Statewide on Thursday, Feb. 18, AZDHS was reporting 213 new deaths and 1,143 new cases from 6,742 tests for a positivity rate of 17%. More than 802,000 Arizonans have contracted the virus and 15,276 have died.
Nationwide, Johns Hopkins University of Medicine was reporting more than 27.8 million confirmed cases and 490,775 deaths the morning of Thursday, Feb. 18. The U.S. has experienced about one-fourth of all COVID-19 cases in the world, and about one-fifth of all deaths.
Globally, Johns Hopkins was reporting 2,432,976 deaths from more than 110 million confirmed cases on Thursday, Feb. 18.
The Kingman service area includes Kingman, New-Kingman/Butler, Chloride, Valentine, Meadview, Wikieup, Yucca, White Hills, Hackberry, Peach Springs, Dolan Springs, Golden Valley, Hualapai tribal areas, Oatman and Valle Vista.
To curtail virus spread, public health officials recommend maintaining a distance of at least 6 feet from others, washing hands thoroughly and frequently, and wearing a face covering in public when social distancing isn’t possible. Residents are also advised to get a flu vaccine to help prevent stress on the health care system.

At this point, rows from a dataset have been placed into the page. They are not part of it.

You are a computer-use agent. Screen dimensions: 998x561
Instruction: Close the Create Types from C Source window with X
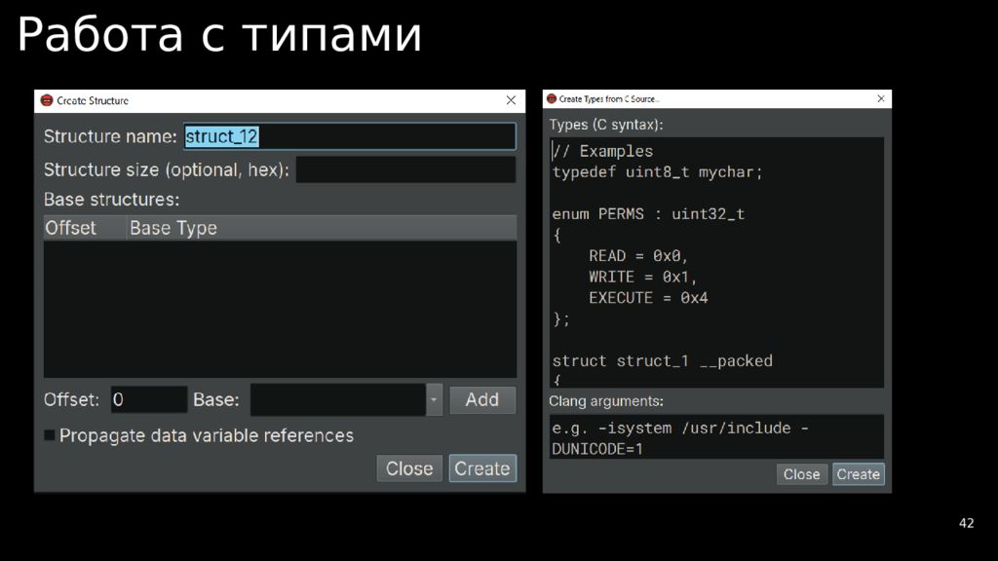pos(881,99)

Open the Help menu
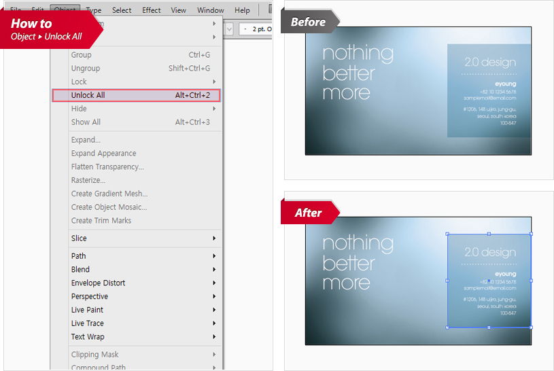(x=242, y=10)
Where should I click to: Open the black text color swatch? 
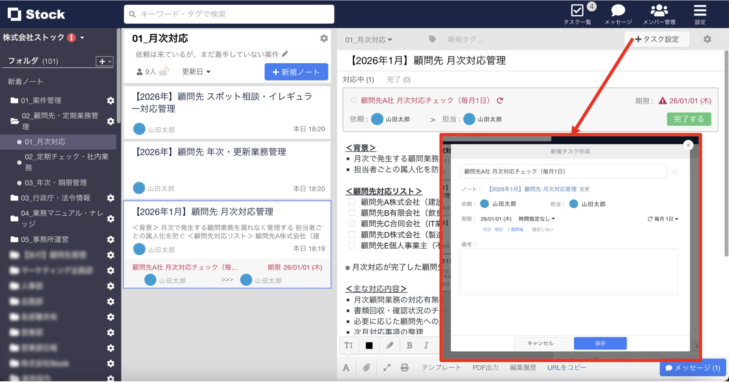click(369, 345)
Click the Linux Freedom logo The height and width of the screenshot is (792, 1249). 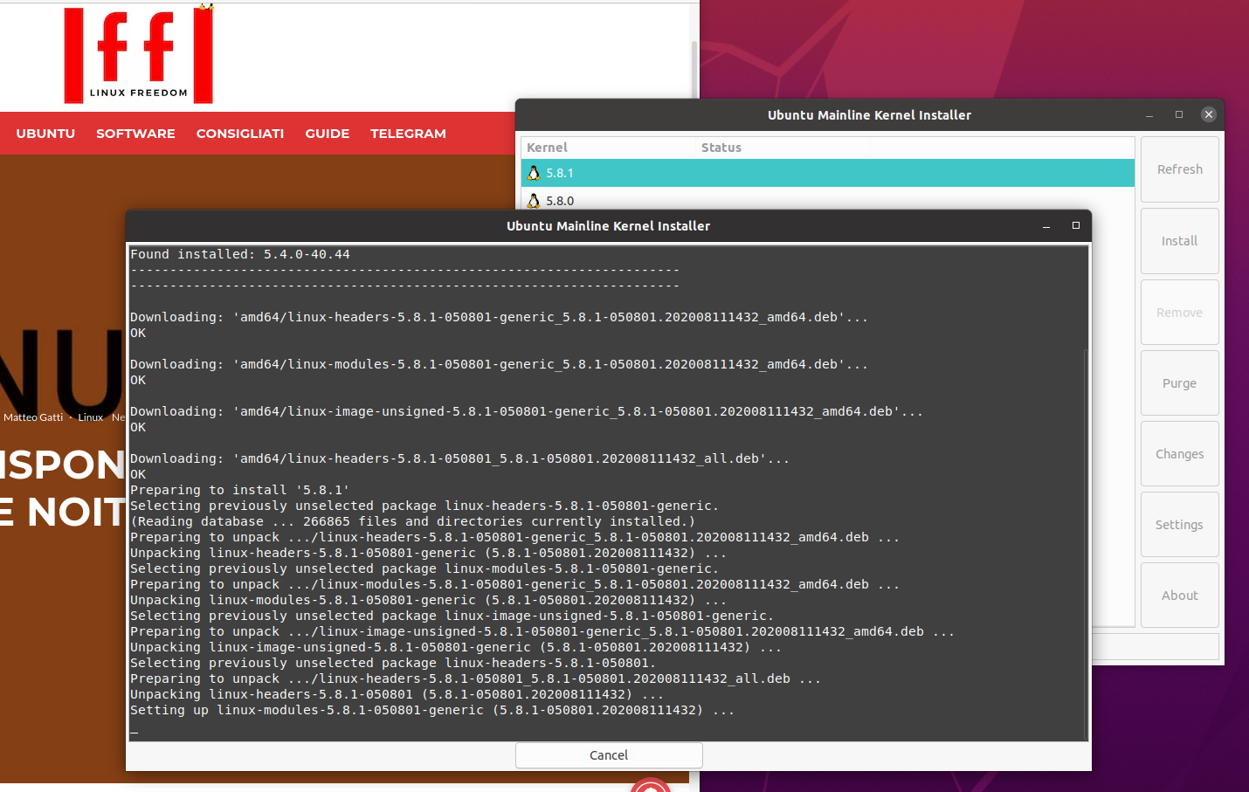(x=137, y=54)
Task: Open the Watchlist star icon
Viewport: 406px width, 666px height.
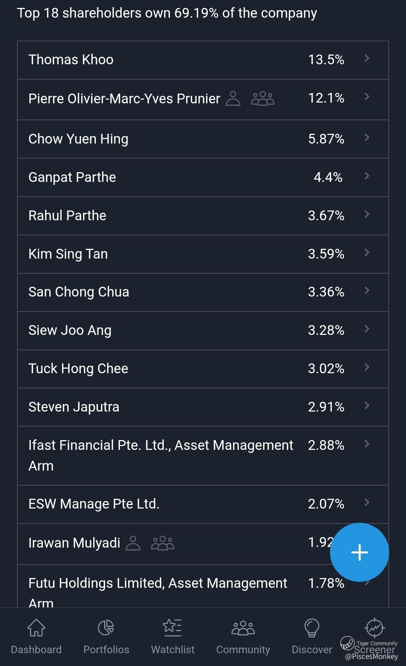Action: point(173,628)
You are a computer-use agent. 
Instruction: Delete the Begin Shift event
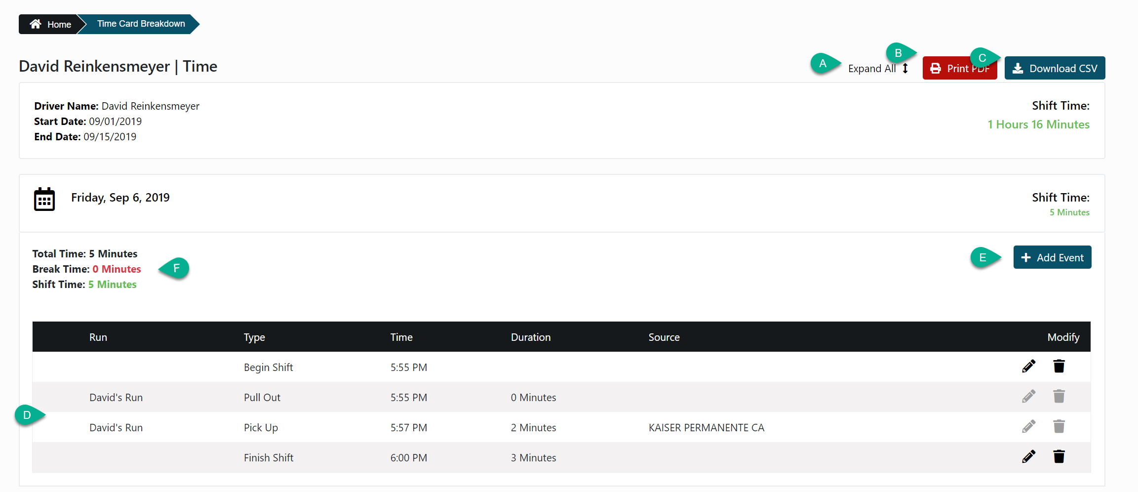coord(1059,366)
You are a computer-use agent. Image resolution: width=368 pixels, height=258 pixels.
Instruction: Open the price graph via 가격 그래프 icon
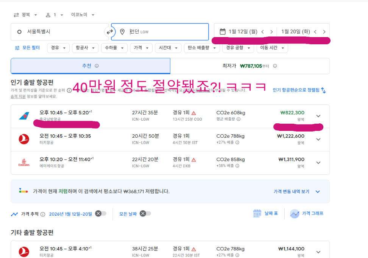[295, 213]
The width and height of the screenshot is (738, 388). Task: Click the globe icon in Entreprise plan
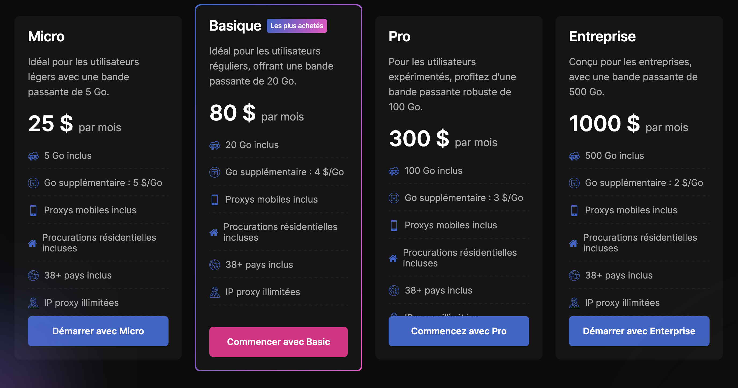[x=574, y=275]
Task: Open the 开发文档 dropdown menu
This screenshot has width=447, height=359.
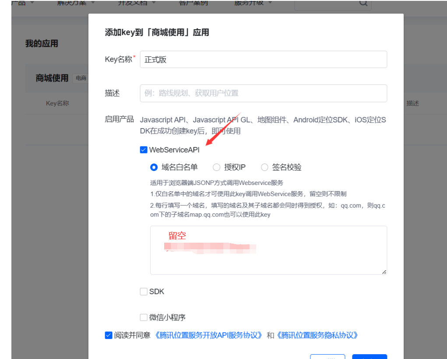Action: click(x=137, y=3)
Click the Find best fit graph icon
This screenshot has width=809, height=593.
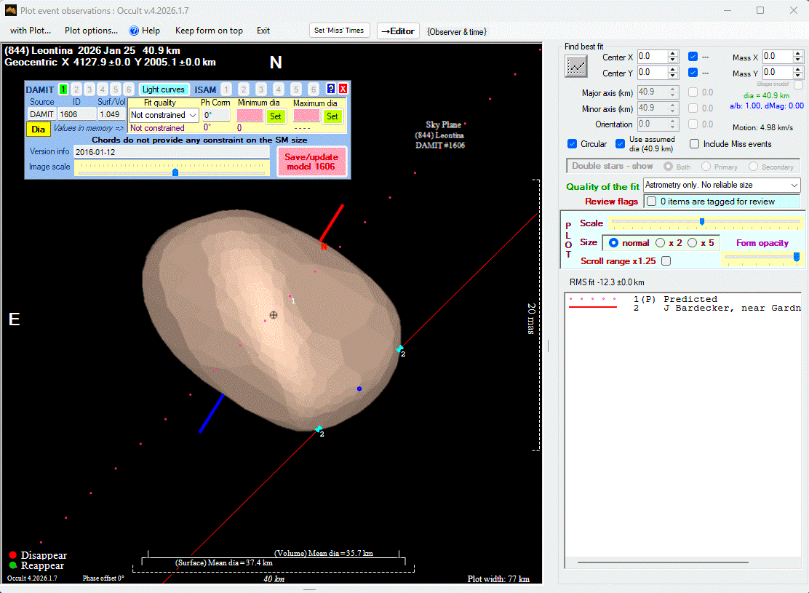click(x=576, y=65)
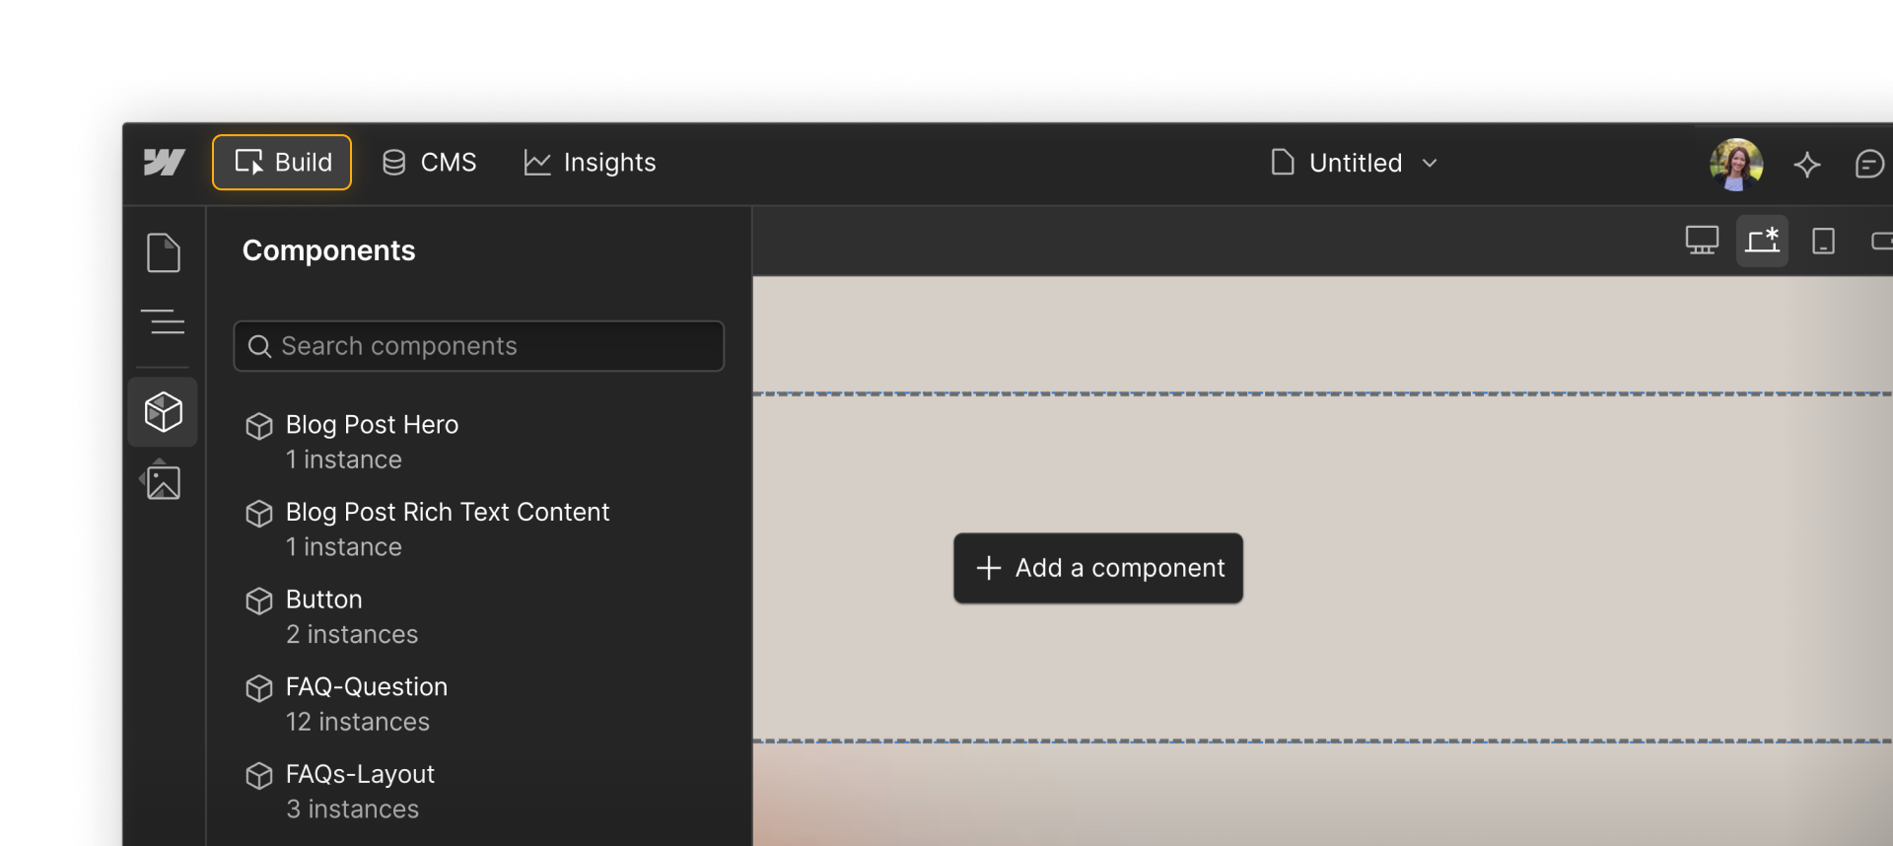Image resolution: width=1893 pixels, height=846 pixels.
Task: Click the Add a component button
Action: click(x=1097, y=568)
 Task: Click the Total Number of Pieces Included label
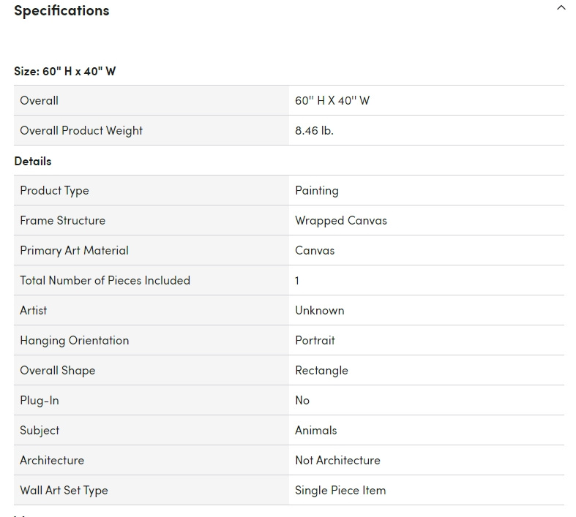(105, 280)
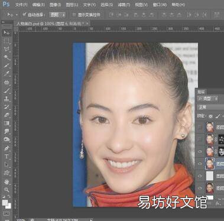The image size is (224, 221).
Task: Enable the 显示变换控件 checkbox
Action: 74,15
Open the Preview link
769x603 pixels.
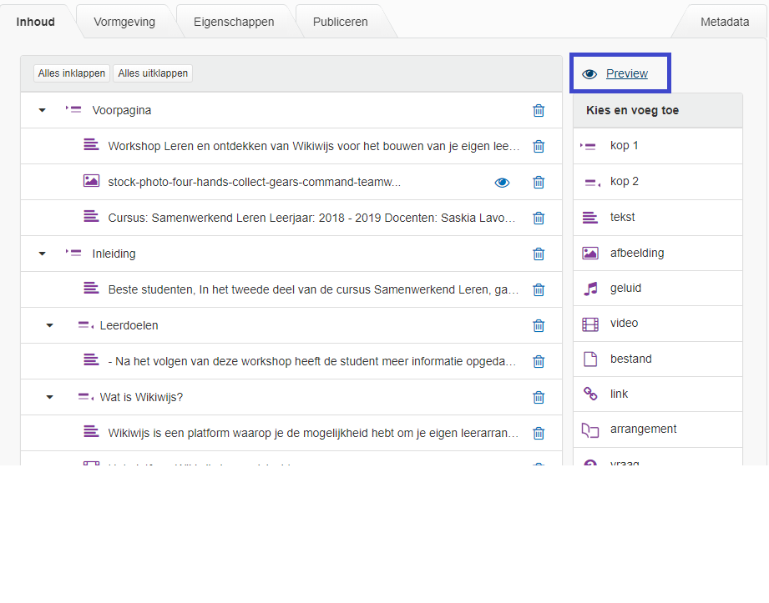point(626,73)
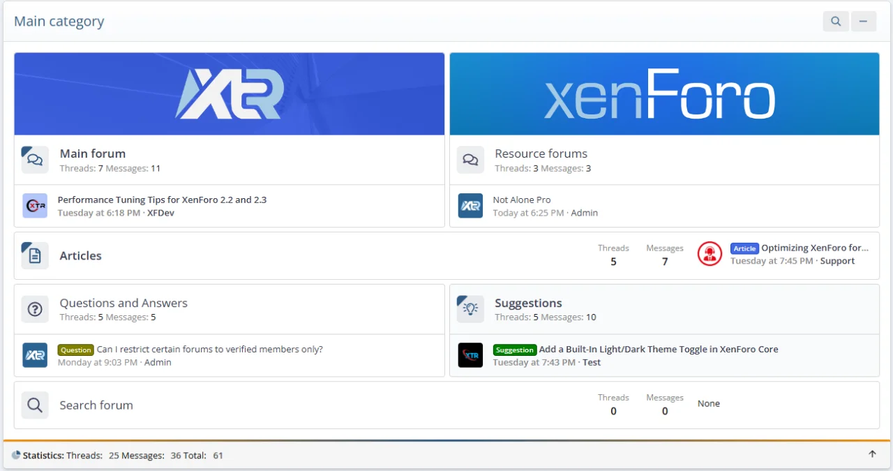The image size is (893, 471).
Task: Click the Resource forums chat bubbles icon
Action: [x=470, y=160]
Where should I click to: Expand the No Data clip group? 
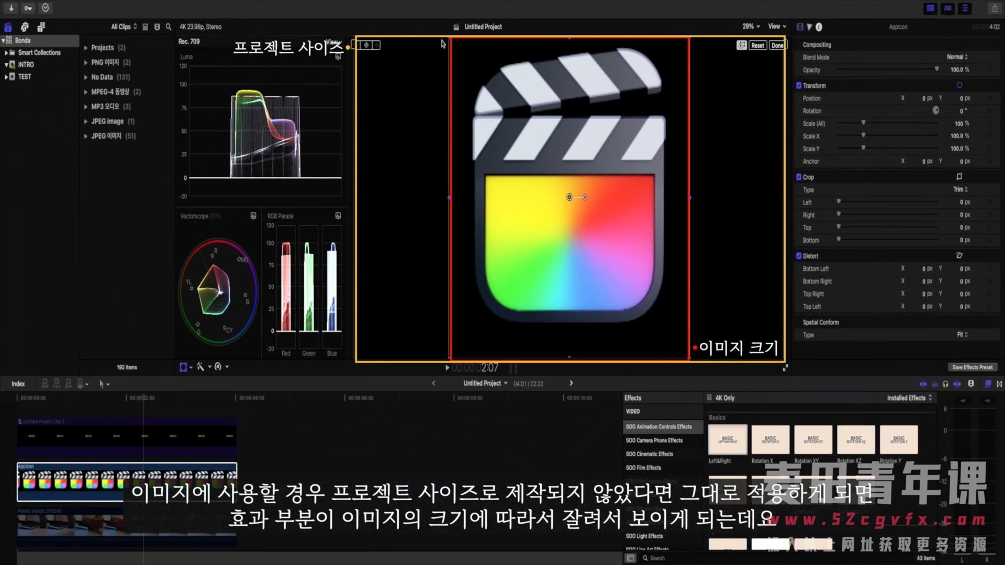click(x=86, y=77)
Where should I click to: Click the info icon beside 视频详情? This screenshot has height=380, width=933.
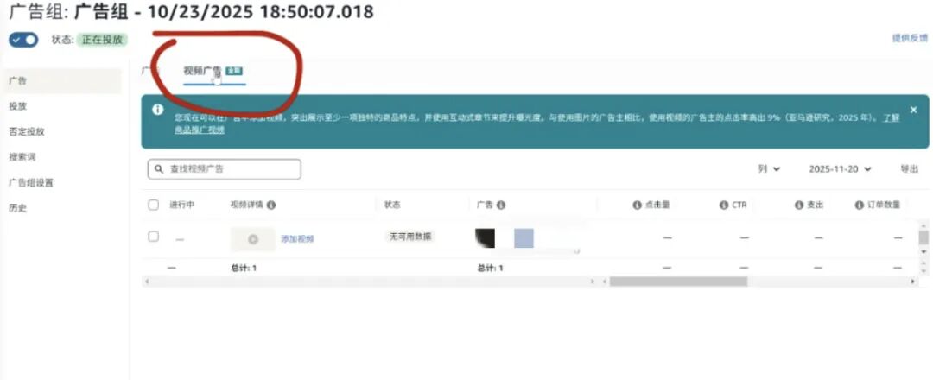271,206
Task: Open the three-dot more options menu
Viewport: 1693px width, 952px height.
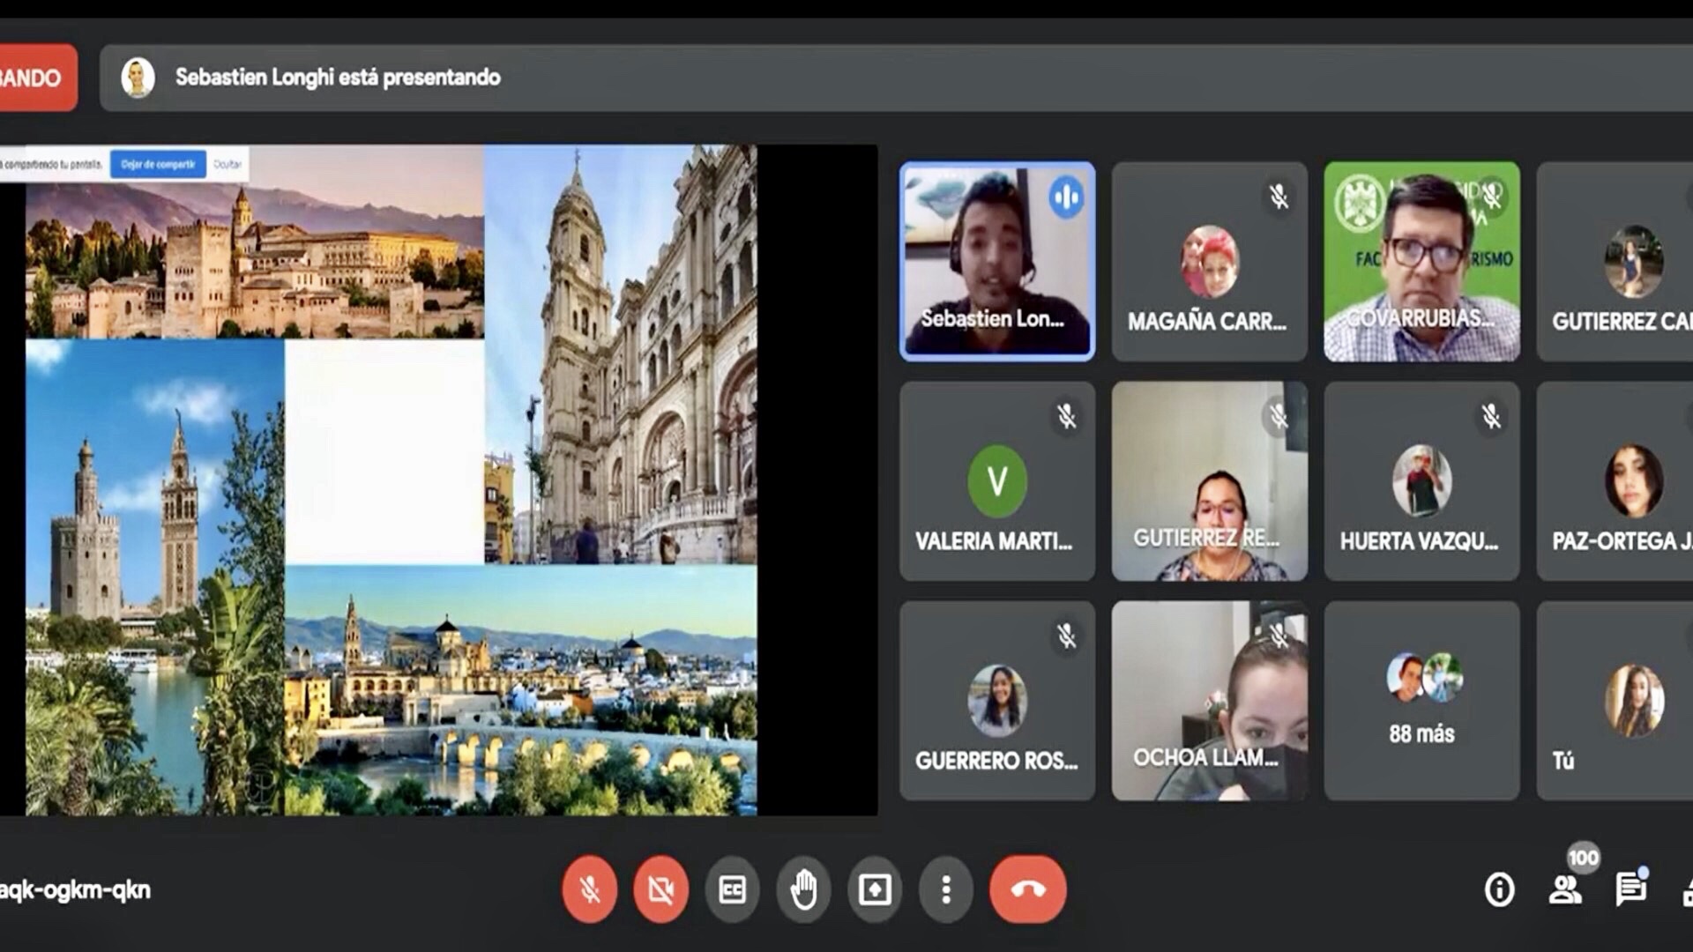Action: (945, 889)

For some patients, the virus causes mild or moderate symptoms, such as fever and cough, or no symptoms at all. For others, especially older adults and people with existing health problems, it can cause more severe illness, including pneumonia. Some individuals with the virus exhibit no symptoms, but are still capable of transmitting the disease.
Face coverings are no longer required in businesses in Kingman, Bullhead City and Lake Havasu City by municipal proclamations, but many individual businesses still require masks.
Face coverings are also required inside all federally owned buildings, as well as buildings owned by the City of Kingman and Kingman Regional Medical Center.